_What you should do_
Leave out the pictures and repeat exactly the lines from the one containing "The width and" through the final line of the listing below.

Data shown START

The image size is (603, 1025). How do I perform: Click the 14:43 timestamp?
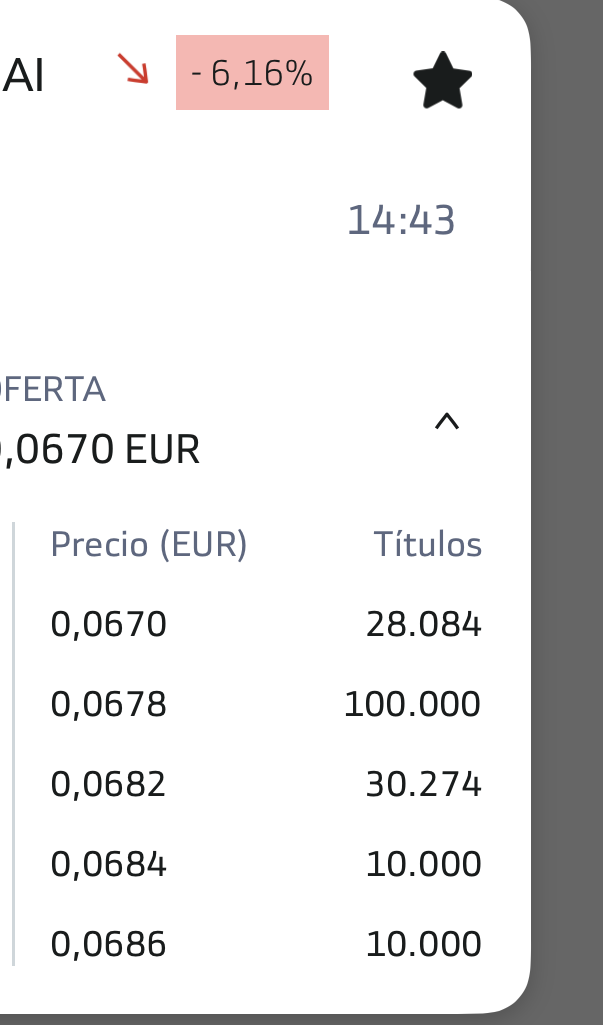401,220
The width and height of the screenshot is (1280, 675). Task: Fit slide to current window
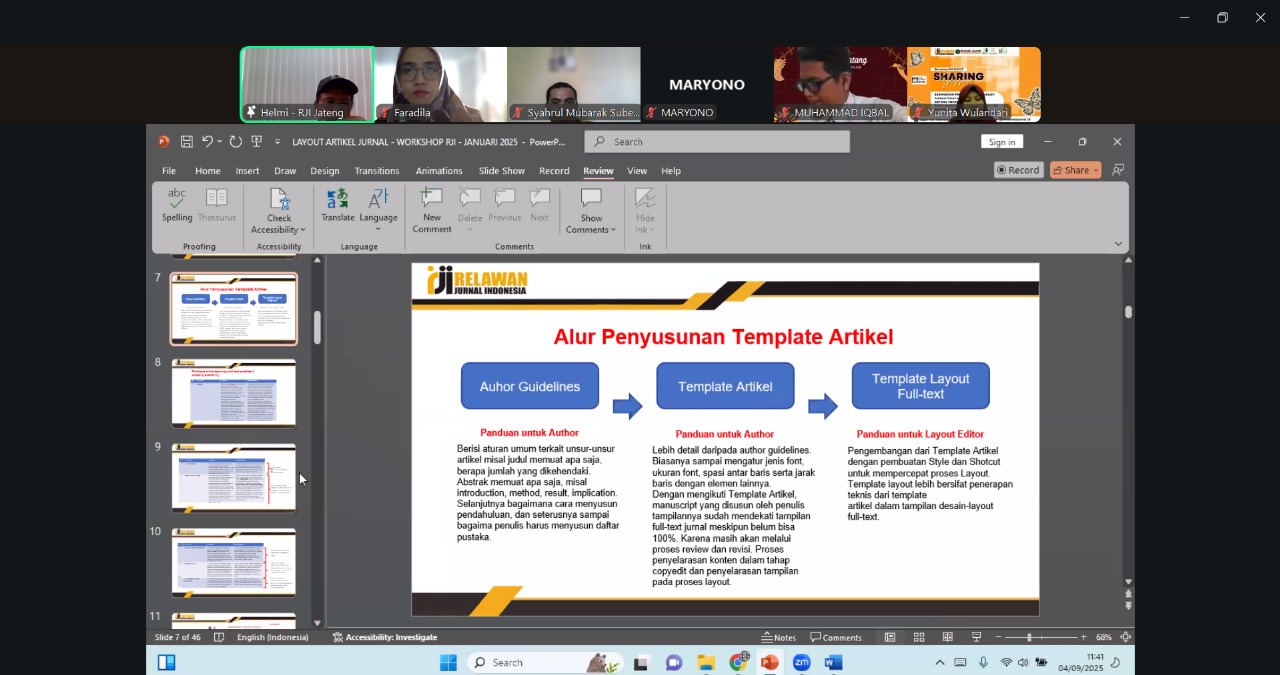[x=1125, y=637]
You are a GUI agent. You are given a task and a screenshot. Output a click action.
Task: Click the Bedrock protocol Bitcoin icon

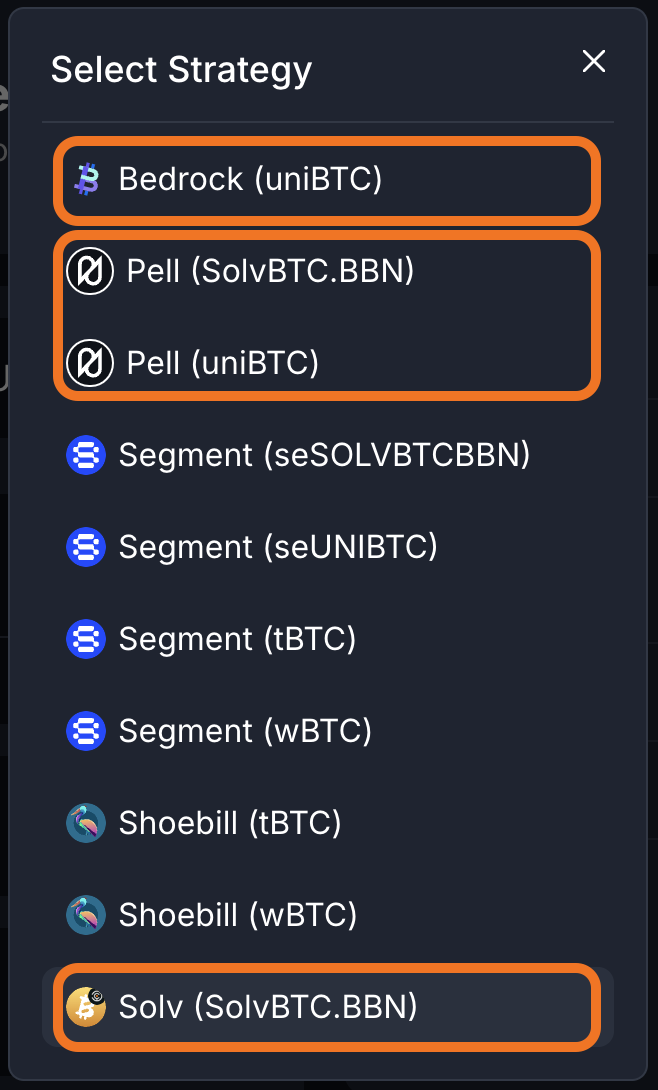[86, 180]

Data shown END

_Answer box_
The width and height of the screenshot is (1280, 675). Task: Fit slide to current window
[x=1125, y=637]
You are a GUI agent. You are given a task and a screenshot. Output a click action.
Task: Click the Bedrock protocol Bitcoin icon

[86, 180]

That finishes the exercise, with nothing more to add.